大根役者でまともな映画になりそうになかった作品、編集室でそのフィルムが映し出されたとき、彼とそのフィルムを撮った往年の名監督が素晴らしい仕事をしたのだということが一目でわかる。月を眺めてわけもわからず歌をうたったその演技で、彼が圧倒的な才能をもった若者だという説得力を持たせる。粗野で品のないキャラクタの奥からにじみ出る、飾りをとっぱらって真実を見抜く言葉のするどさ、瞳の光は、この映画の背骨でもあったように思う。

出演作ではヴァージニア、イノセント・ガーデンブルージャスミンとみているはずが、あまり記憶がなく…でもヴァージニアの不良役はかなり印象的だった。エル・ファニングとバイクに乗ってた子だよね???(多分)

スターウォーズはみりしらなのですが、これから先が大変楽しみな俳優だなと思いました。

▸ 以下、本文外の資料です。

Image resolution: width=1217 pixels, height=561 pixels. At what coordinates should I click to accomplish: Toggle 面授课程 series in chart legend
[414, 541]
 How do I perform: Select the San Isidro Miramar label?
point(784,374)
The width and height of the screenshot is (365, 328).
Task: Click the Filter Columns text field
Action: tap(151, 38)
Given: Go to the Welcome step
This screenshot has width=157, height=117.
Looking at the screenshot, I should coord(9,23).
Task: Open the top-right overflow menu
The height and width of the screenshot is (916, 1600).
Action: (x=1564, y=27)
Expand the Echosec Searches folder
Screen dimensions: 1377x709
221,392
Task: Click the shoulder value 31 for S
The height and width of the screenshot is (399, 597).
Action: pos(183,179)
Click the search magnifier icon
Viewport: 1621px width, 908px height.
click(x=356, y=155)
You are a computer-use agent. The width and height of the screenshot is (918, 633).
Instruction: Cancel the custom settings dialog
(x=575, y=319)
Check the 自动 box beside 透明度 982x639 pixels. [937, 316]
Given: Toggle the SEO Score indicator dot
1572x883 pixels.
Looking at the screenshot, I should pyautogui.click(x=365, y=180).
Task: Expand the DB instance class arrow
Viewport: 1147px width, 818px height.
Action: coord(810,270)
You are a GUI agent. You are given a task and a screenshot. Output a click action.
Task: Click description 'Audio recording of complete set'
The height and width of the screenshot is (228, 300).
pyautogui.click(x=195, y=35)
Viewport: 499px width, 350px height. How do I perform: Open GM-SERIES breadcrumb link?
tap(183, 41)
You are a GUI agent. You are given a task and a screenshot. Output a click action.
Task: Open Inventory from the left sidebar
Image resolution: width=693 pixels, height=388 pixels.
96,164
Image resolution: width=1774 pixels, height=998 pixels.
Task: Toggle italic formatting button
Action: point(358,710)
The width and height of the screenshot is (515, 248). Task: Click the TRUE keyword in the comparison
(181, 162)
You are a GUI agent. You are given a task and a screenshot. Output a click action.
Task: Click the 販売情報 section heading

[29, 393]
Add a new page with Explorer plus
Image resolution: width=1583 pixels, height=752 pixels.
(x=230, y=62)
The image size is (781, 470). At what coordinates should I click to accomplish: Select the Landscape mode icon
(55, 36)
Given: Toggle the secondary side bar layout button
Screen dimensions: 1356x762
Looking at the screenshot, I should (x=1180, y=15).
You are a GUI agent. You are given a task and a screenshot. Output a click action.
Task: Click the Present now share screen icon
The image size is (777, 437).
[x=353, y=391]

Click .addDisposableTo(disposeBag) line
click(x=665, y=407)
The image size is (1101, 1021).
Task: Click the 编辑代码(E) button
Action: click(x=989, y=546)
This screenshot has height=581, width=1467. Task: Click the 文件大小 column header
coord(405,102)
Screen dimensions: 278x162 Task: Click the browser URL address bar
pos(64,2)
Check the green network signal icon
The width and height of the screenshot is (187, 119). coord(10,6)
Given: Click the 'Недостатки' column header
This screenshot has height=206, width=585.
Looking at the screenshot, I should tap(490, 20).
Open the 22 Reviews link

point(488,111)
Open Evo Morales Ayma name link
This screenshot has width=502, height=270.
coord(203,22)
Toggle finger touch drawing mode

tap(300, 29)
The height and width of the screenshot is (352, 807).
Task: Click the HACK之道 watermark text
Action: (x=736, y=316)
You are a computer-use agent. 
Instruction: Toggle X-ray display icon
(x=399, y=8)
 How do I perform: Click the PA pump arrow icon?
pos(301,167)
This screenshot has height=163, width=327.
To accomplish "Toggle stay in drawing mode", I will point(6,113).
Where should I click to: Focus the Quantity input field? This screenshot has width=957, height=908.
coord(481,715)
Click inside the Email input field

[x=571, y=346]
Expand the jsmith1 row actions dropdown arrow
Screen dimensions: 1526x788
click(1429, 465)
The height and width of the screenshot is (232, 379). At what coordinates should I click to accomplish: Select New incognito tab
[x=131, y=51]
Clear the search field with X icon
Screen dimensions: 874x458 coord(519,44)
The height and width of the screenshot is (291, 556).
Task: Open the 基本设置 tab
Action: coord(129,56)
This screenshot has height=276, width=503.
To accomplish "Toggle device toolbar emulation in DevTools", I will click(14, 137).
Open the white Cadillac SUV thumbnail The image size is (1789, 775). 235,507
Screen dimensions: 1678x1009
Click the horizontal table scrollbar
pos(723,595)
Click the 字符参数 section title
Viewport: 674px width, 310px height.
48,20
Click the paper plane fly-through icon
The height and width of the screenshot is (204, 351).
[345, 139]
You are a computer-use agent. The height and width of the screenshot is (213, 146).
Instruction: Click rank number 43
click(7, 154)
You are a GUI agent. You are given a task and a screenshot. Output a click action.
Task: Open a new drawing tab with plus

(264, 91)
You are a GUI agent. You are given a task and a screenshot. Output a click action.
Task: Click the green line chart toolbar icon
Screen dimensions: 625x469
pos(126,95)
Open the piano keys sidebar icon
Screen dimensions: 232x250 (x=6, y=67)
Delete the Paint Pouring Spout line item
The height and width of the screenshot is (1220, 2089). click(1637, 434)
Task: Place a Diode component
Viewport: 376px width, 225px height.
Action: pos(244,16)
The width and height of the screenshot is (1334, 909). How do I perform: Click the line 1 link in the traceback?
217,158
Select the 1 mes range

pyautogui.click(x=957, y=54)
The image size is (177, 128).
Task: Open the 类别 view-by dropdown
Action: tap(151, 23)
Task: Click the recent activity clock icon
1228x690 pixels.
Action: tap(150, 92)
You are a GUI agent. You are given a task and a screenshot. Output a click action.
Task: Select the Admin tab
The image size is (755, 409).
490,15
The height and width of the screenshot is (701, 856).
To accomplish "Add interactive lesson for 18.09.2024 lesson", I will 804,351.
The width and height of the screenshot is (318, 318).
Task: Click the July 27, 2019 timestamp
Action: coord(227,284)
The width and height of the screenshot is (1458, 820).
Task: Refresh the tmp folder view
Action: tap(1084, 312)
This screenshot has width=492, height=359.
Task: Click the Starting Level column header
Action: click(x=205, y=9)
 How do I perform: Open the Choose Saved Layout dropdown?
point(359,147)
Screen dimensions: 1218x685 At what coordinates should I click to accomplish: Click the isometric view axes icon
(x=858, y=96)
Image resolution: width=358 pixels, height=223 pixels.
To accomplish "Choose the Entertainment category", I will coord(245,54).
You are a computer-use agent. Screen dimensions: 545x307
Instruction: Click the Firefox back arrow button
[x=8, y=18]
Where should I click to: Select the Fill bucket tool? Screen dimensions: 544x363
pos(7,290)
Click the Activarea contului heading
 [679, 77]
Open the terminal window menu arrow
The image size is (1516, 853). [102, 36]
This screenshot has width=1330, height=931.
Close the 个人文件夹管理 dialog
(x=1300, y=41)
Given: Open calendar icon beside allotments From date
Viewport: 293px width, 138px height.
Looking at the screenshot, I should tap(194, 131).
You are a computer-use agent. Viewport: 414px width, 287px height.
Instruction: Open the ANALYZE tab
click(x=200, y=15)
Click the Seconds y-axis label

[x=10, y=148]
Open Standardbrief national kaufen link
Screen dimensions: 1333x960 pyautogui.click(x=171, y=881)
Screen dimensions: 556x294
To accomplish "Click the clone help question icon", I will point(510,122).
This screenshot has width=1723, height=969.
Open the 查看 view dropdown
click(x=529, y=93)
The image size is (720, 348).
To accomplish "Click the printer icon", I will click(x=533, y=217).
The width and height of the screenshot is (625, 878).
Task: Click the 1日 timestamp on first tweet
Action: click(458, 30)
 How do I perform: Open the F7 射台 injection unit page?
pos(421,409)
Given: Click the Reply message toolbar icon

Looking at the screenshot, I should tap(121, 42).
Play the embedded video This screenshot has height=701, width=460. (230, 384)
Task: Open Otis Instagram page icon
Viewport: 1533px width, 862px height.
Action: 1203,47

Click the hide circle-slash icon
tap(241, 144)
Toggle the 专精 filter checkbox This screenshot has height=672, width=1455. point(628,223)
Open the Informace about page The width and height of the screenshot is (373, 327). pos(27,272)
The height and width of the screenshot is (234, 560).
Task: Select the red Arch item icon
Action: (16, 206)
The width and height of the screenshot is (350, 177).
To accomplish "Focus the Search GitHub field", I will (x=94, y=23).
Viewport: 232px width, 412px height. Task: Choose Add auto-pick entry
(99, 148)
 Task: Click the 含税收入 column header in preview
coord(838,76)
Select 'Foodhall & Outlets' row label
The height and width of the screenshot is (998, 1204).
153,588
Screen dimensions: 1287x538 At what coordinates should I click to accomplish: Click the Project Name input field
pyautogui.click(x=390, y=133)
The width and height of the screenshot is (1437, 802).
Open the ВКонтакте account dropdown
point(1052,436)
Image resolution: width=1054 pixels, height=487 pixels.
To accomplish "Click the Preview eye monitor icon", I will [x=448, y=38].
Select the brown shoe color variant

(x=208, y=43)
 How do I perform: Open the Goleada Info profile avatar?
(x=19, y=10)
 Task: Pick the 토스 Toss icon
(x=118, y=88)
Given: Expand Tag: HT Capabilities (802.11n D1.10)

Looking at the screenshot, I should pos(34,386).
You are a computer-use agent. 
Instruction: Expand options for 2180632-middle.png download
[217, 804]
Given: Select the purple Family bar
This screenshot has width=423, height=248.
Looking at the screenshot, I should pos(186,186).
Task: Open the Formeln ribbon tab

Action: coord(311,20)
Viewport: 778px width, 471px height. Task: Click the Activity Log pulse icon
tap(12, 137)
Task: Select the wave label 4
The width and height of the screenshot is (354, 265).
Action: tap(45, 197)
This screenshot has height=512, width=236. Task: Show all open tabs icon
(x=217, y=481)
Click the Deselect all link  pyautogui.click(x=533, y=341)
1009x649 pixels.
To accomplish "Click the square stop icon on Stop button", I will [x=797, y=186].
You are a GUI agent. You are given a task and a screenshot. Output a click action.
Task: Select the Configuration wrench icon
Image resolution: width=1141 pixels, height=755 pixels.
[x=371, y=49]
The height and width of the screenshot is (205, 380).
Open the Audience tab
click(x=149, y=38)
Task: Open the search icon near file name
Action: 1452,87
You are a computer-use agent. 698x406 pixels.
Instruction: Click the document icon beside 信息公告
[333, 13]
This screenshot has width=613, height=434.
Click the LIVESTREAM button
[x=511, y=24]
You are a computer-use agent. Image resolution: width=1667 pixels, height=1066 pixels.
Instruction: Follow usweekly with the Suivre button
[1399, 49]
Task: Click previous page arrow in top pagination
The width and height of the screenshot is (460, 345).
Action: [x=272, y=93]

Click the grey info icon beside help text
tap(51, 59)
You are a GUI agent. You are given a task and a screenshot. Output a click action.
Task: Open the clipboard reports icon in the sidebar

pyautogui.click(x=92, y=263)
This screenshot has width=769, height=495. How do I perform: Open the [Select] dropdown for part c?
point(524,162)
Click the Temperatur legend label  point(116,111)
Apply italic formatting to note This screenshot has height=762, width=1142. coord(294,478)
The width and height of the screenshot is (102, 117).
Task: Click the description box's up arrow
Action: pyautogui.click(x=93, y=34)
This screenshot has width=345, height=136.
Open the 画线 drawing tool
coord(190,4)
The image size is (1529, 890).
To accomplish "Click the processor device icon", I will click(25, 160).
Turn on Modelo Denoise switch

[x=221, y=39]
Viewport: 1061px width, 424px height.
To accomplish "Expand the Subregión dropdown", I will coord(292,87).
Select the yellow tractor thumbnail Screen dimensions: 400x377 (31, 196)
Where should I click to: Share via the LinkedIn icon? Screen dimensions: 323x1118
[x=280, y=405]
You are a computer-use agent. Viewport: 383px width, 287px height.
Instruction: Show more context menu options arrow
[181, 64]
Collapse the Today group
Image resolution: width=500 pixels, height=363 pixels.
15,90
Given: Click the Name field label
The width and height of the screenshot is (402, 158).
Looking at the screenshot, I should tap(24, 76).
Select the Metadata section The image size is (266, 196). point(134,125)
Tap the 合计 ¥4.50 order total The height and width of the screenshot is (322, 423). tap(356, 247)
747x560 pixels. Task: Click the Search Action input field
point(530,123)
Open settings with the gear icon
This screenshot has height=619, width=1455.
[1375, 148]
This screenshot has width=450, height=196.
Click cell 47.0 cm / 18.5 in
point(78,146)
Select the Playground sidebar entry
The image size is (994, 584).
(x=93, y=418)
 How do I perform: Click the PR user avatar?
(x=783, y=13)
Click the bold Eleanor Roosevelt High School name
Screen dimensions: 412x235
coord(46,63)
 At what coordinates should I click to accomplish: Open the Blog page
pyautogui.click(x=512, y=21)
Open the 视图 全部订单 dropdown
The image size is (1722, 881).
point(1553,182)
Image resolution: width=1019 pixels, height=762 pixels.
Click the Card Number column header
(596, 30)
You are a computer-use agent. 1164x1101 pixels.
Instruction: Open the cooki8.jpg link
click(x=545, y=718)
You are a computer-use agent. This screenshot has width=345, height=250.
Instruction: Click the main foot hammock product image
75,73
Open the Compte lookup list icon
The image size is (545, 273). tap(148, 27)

うまくまとめられないけど、すごく好きな映画です。映画中にでてきた、完成試写やフィルムの再生場面で、私は全部だばだばに泣いてしまったよ。「地獄でなぜ悪い」とかも大好きなんだけど、あれも完成試写(妄想)のところでいつも泣いてしまうのだった。

これがもう過去の幻想でしかないとしても、映画はフィルムの隙間を光がとおって映し出される物語のことを指すんだよ、と信じる。